(SEITENAUSZUG):
__________________________________________________

Seit wann kostet ein Aquaaero weniger ? ^^ Momentan 40 euro heatmaster und 60 euro AE 5LT. Wobei der AE natürlich den Vorteil, dass man noch diverse Sachen erweitern kann.


----------



## <BaSh> (5. Juli 2011)

Ich weiss nicht was alle gegen den Heatmaster haben? Ich bin mit meinem zufrieden.
Er regelt was ich will.
Und bald (noch ein bisschen Arbeit) kann er vielleicht sogar Daten auf einem LCD ausgeben


----------



## watercooled (5. Juli 2011)

Oh Sry, hab den aktuellen Preis noch nicht gesehen


----------



## L-man (5. Juli 2011)

dorow schrieb:


> Vielleicht hilft dir das Video weiter und beantwortet manche Frage von dir.
> 
> Alphacool Heatmaster 39,87 Euro
> 
> https://www.youtube.com/watch?v=6TXfu6WECjM


 
das Video habe ich mir schon angesehen aber es beantwortet meine Fragen nicht, besonders nicht wie die Regelung abläuft.


----------



## <BaSh> (5. Juli 2011)

Solltest dir mal die Beiträge auf der ersten Seite anschauen. Da sollte alles stehen


----------



## L-man (20. Juli 2011)

so ich habe das Teil jetzt ne Weile ausgetestet und habe festgestellt das wohl hier niemand wirklich Ahnung vom Praktischen Regelverhalten des Heatmaster hat wenn ich mir die Antworten im nachhinein nochmal durchlese. Sollte hier mal jemand zufällig in das Thema stolpern der die gleiche Frage hat wie ich werde ich die jetzt mal beantworten. Also der Heatmaster hat in den Fortgeschrittenen Einstellungen die Möglichkeit die Art der Regelung selbst zu bestimmen.

__________________________________________________

(BEREITGESTELLTE DATEN):

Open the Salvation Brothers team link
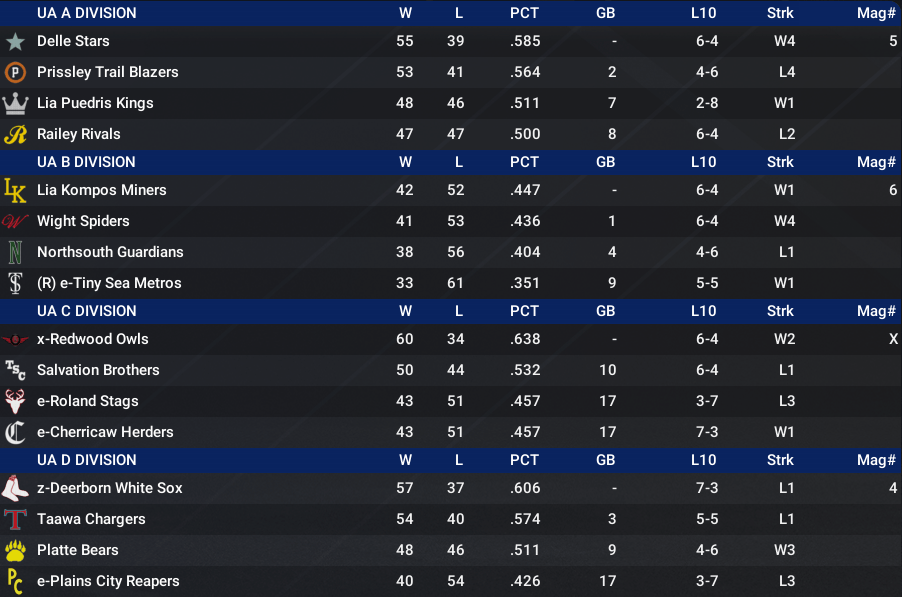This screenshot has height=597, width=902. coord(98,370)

__________________________________________________

(ARBEITSAUFTRAG 1): Schreib aus dem Seitenauszug zum Heatmaster den Abschnitt ab, der mit „## L-man (20.“ beginnt und mit „selbst zu bestimmen.“ endet.
(ARBEITSAUFTRAG 2): Führe den Seitenauszug zum Heatmaster nach seinem letzten Satz weiter.
Die Daten haben mit dem Seitenauszug nichts zu tun.

(SCHRIFTLICHE ANTWORT 1):
## L-man (20. Juli 2011)

so ich habe das Teil jetzt ne Weile ausgetestet und habe festgestellt das wohl hier niemand wirklich Ahnung vom Praktischen Regelverhalten des Heatmaster hat wenn ich mir die Antworten im nachhinein nochmal durchlese. Sollte hier mal jemand zufällig in das Thema stolpern der die gleiche Frage hat wie ich werde ich die jetzt mal beantworten. Also der Heatmaster hat in den Fortgeschrittenen Einstellungen die Möglichkeit die Art der Regelung selbst zu bestimmen.

(SCHRIFTLICHE ANTWORT 2):
1. *Regelung durch den Proportionalwert*: Das ist im Endeffekt die Lineare Regelung zwischen einer Min und einer Max Temperatur so wie man es z.b. von der Lüftersteuerung eines Mobos her kennt. 


2. *Regelung durch den Integral Wert*: Wird die eingestellte Solltemperatur überschritten, wird der Lüfter solange hochgeregelt bis die eingestellte Temperatur wieder erreicht ist. So kann gezielt eine Solltemp gehalten werden. 


3. *Regelung durch den Differential Wert*: Hier ist nicht der Absolutwert der Temperatur ausschlaggebend sondernd nur die Änderung der Temperatur. Je höher das gemessene Delta T umso stärker wird die Drehzahl des Lüfters angehoben. Für sich alleine eine Recht nutzlose Funktion aber im Zusammenspiel mit der Integral Methode wirkt dieses als Beschleunigungsfaktor bei schnellen Temperaturänderungen ist also für Flinke Regelkreise anzuraten (Luftkühlung) 




für den Nutzer einer Wakü stellt sich also nur die Frage ob der die Proportional oder die Integral Methode wählt. Ich persönlich bin eher ein Freund der Proportional Methode welche wie ich finde für den Silentbetrieb besser geeignet ist. Die Integral Methode hat in meinen Augen den Nachteil das in einem besonders trägen Regelkreis mit z.b. großen AGB es lange dauern kann bis die Solltemperatur wieder hergestellt ist und der Lüfter bis dahin munter immer schneller wird. Allerdings muss festgehalten werden das das Zeitverhalten auch eingestellt und gedämpft werden kann so dass auch die Integral Methode an Silentbedürfnisse angepasst werden kann.


----------



## Jens7385 (20. Juli 2011)

Du könntest ja eine Mischung aus beidem nehmen.
Der Integralregler hat den Vorteil, das er keine bleibende Regeldifferenz hat und dementsprechend so lange die Drehzahl erhöht, bis das Wasser die eingestellte Temperatur hält.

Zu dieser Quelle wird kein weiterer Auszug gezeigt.